Great ideas too. And if you know ahead of time the sex of the baby, it goes without saying to have all the beginning clothes and things washed and in the dresser drawers ready to go. Mommy doesn’t need to come home and have to do the great clothing search!
Andrea says
Yes, I usually have all my 0-6 months clothes washed, dried, and ready to go because it’s amazing how quickly they start wearing those 6 months clothes. Good tip!

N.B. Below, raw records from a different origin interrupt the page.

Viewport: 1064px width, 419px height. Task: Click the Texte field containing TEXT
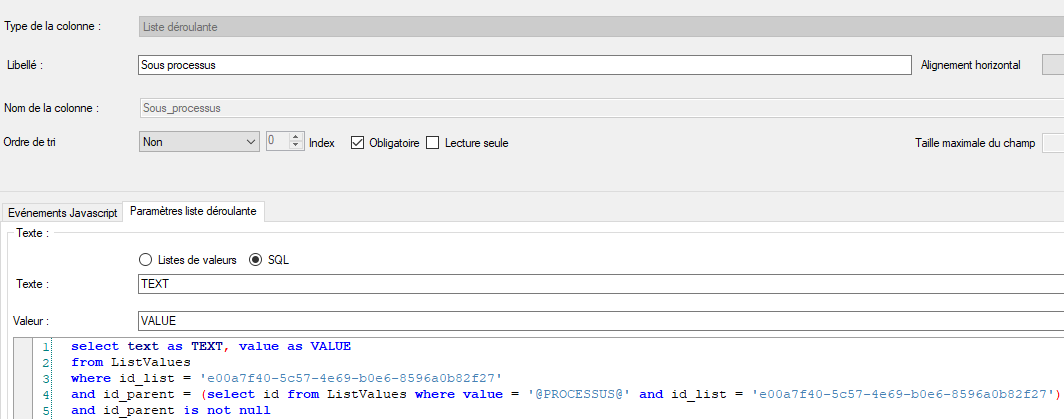(600, 284)
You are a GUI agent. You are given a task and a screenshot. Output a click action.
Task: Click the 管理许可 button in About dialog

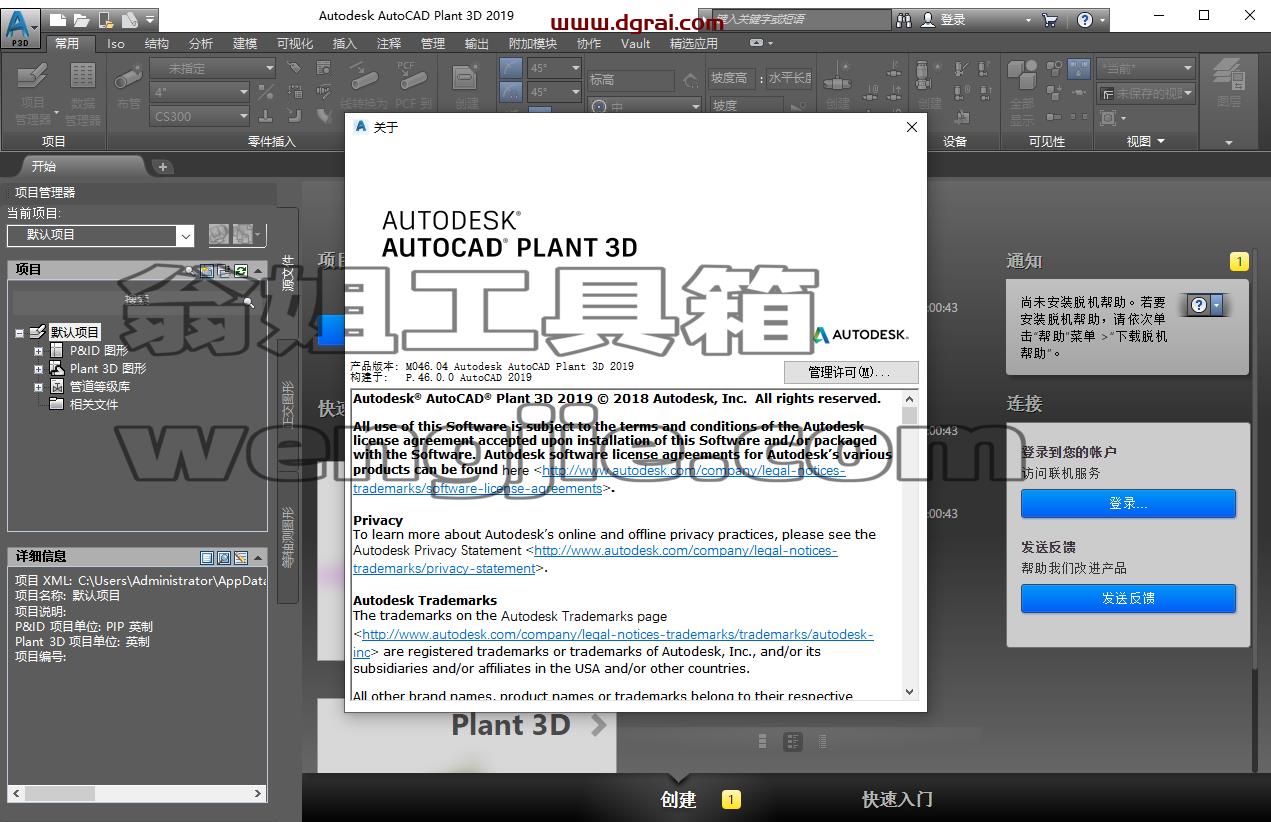click(850, 372)
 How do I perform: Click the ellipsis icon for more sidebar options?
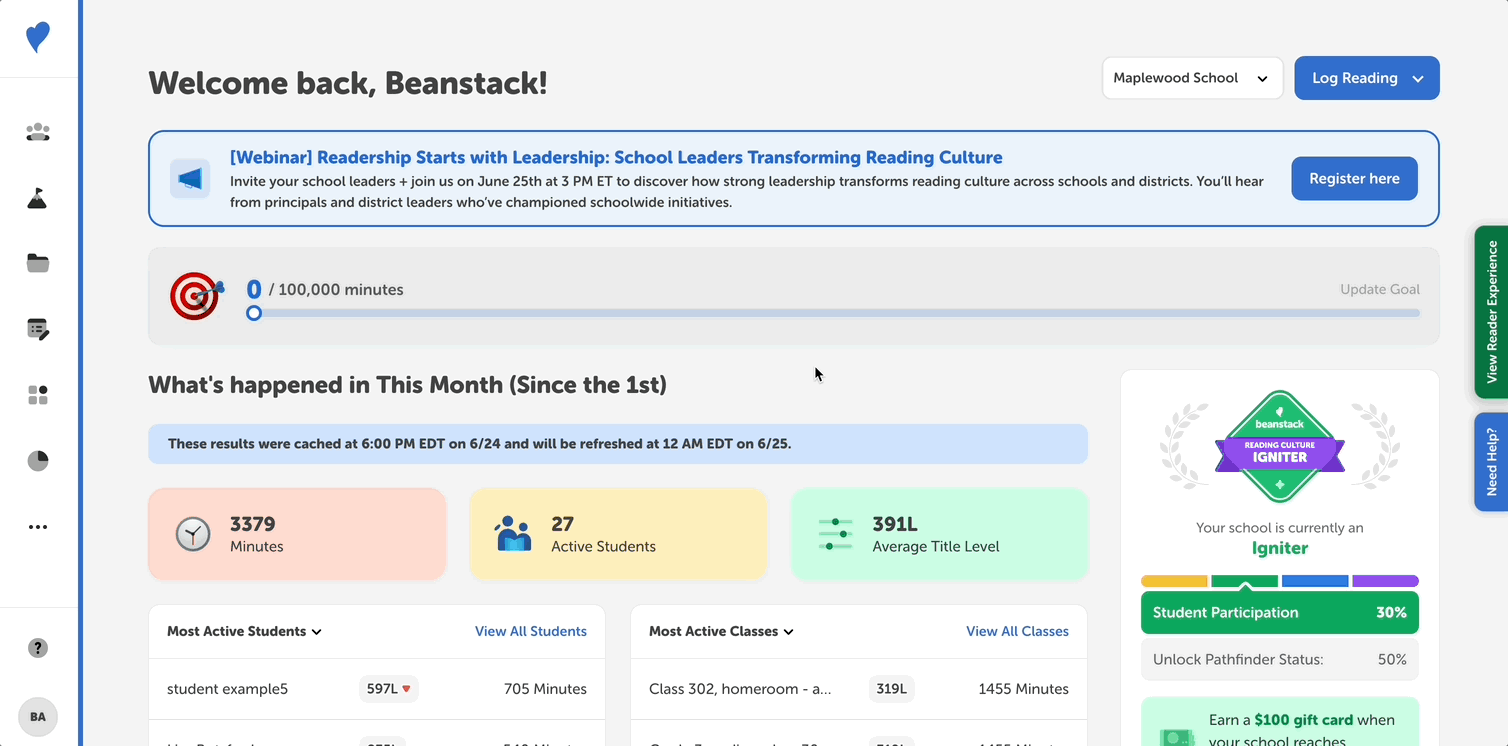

That said, I purposely did NOT wash many of the brand new clothing gifts I received with nora because I had a feeling I’d be returning many of them… and I did. We had SOOOOOOO many newborn and 3mo. clothes that I ended up returning almost all the brand new items for 12-18 mo. sizes instead. I put her in PJ’s and hand-me-downs when she was tiny and saved the cute outfits for when she was walking and we were actually getting out and about. I was glad I hadn’t removed the tags and washed all of those items.
lydia @ frugaldebtfreelife says
Great list! Yes to the life insurance. The SAHP definitely needs insurance as well because the cost of replacing what moms or stay at home dads do is nearly impossible.
One thing I would add to the list, have someone come in and deep clean your home a couple weeks before the baby is born. We did this and it was the BEST decision.
(Also you did a great job with a sponsored post without it coming across salesy.)
Andrea says
haha — thanks Lydia! Dave said the same thing “I didn’t even realize it was a sponsored post”
I will ONLY agree to do a sponsored post if they basically let me write whatever I want to write about a very general topic and simply include relevant links within the post as I feel are helpful. Allstate is a great company to work with!
I figure, I’m still providing very useful content to my readers that is meaningful for my own life and something I’m passionate about — but I get paid which allows me to keep everything I’m doing on my blog free for everyone else 🙂
Christina says
My husband is a financial specialist for Allstate and I can say hands down the absolute BEST advice is the life insurance! You wouldn’t not have health insurance or skip taking your baby to a Doctor, but so many people have next to nothing in life insurance. I have seen the devastation caused by lack of proper planning. We all don’t want to think about something that we wish would never ever happen, but it’s very real, people don’t live forever. Protect your family, especially with children!
Andrea says
Thanks for sharing Christina — I totally agree!
Lauren says
GREAT article!!! I just love your practical advice! I wish I had spent less time picking out the nursery paint color and fabric and more time making freezer meals! I just shared this on my FB, great advice. There are even simple forms online for a living will, which is what we did before our daughter was born. Now that things are more complicated with a new business I put this on my list today to talk about with Brandon.
Andrea says
Thanks for sharing Lauren — and yes, I would encourage you to set up a will professionally if things are a bit more complicated now. It made me feel SO good to know that everything was ‘squared away’ and taken care of.